+++ RECORDS FOR PROCESSING +++

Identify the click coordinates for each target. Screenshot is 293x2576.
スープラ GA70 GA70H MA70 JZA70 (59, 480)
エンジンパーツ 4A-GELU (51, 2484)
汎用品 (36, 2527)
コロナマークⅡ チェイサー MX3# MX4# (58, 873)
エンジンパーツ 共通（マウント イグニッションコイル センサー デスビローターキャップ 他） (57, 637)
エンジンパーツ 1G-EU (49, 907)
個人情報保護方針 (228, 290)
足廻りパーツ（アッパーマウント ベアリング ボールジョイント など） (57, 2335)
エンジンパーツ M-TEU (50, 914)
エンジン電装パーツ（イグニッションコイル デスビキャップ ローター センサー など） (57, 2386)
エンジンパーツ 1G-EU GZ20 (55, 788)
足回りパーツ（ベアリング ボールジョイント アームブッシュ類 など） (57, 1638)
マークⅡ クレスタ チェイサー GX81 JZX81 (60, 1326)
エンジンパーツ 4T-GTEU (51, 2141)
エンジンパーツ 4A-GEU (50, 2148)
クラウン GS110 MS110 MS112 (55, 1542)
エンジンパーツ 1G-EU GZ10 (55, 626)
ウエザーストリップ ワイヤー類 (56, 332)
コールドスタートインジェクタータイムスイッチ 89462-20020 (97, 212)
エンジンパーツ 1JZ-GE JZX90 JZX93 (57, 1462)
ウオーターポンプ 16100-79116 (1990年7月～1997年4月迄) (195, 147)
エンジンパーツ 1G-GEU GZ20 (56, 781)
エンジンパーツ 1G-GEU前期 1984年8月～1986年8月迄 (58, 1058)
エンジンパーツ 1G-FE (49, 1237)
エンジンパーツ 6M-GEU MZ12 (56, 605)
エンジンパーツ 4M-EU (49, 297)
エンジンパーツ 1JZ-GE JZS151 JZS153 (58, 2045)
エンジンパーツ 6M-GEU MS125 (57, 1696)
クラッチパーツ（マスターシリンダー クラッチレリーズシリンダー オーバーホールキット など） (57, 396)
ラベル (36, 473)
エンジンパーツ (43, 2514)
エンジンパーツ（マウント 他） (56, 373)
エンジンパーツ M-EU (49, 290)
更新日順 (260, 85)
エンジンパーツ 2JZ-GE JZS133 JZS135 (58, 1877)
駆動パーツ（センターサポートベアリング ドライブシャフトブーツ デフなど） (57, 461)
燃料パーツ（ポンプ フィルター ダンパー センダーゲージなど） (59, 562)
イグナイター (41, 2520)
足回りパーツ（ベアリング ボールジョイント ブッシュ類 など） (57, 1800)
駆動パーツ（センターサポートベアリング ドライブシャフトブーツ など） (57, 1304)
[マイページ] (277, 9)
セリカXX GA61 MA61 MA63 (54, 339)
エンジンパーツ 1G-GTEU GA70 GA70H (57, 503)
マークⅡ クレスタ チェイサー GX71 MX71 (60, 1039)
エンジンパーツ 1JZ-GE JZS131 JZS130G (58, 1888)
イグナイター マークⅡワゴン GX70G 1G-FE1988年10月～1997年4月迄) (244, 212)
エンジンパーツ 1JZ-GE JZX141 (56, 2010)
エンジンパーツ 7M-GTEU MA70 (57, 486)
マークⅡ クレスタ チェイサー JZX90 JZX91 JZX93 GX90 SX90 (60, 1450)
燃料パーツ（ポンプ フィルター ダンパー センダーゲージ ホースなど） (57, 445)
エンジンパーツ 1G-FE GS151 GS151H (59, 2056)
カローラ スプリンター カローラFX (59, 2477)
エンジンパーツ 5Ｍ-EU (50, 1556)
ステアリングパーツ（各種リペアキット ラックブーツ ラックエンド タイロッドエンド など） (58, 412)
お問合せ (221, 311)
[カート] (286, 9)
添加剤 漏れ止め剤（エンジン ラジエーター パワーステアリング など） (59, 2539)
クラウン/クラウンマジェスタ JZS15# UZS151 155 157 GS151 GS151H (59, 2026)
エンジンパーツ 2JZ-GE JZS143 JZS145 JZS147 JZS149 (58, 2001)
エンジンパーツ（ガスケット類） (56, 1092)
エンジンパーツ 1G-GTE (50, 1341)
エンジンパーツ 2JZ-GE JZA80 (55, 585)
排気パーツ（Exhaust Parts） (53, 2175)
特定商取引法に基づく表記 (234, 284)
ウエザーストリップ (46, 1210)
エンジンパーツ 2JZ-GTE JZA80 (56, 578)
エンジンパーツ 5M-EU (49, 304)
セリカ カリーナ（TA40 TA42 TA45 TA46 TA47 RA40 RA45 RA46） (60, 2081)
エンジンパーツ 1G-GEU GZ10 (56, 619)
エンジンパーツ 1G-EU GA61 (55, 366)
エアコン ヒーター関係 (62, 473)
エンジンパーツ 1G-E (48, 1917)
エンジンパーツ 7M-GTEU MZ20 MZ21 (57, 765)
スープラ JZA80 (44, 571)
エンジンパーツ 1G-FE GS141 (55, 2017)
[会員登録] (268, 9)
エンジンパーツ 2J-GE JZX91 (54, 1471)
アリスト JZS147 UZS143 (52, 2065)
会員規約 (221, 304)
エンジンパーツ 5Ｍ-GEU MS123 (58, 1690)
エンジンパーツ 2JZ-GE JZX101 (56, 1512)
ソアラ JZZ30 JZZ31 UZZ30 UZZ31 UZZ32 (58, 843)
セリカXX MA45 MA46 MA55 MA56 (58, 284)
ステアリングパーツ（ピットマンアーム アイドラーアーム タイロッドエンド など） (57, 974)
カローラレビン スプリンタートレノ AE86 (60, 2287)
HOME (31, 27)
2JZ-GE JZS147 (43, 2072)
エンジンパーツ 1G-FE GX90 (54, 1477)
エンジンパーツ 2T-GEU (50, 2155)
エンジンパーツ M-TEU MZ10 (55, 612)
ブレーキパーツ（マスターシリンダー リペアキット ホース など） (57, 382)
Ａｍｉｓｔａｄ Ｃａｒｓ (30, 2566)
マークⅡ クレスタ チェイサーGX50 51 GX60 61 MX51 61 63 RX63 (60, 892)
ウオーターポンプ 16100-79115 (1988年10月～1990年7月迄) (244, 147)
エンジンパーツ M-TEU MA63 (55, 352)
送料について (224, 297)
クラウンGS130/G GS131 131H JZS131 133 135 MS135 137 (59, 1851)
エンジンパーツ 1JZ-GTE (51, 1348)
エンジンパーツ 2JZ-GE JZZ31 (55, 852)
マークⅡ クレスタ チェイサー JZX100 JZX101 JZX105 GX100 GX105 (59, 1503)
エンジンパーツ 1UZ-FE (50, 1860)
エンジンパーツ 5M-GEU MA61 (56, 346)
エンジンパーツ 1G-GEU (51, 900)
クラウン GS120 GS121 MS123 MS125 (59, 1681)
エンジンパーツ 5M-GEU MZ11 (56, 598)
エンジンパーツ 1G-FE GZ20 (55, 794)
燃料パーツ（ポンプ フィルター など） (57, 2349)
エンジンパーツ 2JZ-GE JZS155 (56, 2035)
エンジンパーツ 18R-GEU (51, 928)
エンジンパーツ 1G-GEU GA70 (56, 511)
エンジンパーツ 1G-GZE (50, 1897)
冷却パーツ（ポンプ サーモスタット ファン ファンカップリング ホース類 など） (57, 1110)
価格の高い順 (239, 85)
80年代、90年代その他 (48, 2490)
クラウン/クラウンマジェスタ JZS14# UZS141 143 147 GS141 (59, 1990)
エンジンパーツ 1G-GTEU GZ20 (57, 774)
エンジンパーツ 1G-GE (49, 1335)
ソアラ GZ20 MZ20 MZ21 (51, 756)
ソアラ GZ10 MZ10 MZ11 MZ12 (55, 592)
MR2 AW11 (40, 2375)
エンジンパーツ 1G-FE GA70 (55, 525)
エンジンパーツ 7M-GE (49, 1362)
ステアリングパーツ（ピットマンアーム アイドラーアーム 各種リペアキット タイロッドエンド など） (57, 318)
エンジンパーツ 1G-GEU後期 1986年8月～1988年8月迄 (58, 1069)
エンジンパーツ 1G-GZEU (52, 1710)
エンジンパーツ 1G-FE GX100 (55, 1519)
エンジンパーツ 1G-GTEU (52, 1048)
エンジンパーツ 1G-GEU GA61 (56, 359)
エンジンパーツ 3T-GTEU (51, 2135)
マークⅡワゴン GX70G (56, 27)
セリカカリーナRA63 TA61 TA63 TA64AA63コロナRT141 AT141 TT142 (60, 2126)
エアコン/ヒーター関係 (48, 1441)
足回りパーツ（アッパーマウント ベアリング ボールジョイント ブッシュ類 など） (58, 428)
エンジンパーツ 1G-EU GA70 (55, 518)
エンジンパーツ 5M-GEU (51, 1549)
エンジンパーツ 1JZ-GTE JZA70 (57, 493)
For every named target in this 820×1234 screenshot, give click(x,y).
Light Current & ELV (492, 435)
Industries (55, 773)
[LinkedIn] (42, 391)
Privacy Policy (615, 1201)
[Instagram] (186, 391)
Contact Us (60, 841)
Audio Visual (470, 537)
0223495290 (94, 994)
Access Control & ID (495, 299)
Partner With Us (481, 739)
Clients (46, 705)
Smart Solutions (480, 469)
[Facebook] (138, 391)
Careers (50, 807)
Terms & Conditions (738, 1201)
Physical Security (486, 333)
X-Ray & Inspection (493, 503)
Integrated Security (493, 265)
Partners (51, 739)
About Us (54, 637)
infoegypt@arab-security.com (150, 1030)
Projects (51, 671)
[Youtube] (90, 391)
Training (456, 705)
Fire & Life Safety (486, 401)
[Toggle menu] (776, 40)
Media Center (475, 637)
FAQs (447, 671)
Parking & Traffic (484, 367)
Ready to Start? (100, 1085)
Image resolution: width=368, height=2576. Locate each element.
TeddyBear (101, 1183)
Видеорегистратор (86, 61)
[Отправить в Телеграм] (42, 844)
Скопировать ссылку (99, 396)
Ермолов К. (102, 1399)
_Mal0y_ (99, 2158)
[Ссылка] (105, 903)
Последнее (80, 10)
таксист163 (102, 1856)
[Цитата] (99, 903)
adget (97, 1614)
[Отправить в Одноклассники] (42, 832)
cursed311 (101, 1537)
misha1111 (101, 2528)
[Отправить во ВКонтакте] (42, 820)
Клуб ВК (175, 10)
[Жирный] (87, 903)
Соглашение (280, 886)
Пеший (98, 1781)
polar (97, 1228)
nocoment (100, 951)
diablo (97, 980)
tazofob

+++

▶ **WHAT YOU HAVE TO DO**
What is needed is every line from the data above that includes the string "センサー", copied out.

▶ **RESPONSE BOX**
エンジンパーツ 共通（マウント イグニッションコイル センサー デスビローターキャップ 他） (57, 637)
エンジン電装パーツ（イグニッションコイル デスビキャップ ローター センサー など） (57, 2386)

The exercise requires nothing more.